They have a hard time building credit

2. They have a hard time building credit

Without a credit card, you have a harder time building up credit. By opening an introductory credit card account, making payments on time, and having low balances, young consumers are laying the groundwork for a strong credit history.

“Strategic and wise use of credit allows consumers to build strong credit scores,” Pukas said. “This credit profile allows for significant interest savings when financing larger purchases such as a home or car.”

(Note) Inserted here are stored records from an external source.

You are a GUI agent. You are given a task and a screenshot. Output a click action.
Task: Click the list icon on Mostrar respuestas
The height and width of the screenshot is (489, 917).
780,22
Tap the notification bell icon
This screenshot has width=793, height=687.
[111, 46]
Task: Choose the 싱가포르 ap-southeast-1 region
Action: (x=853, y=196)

You are struggling to get a mortgage

You are struggling to get a mortgage

3. You are struggling to get a mortgage

Mortgage lenders consider a variety of factors when making lending decisions, but they place a high value on credit history. According to the Consumer Financial Protection Bureau, consumers with good credit are entitled to much better credit terms.

MyFICO has a loan savings calculator that makes the benefit of good credit crystal clear. Enter changes to a hypothetical credit score into the calculator—all other variables remaining the same—and you’ll see how a lower credit score can cost you tens of thousands of dollars over the life of the loan.

You get lousy conditions for a car loan

You get lousy conditions for a car loan

4. You get lousy car loan terms

Like mortgage brokers, auto lenders take creditworthiness heavily into account when making auto loan decisions. Few Americans have enough money to buy cars with cash, so most finance their purchase.

Good credit — which can be built and maintained by using credit cards responsibly — can help you get much better car loan terms.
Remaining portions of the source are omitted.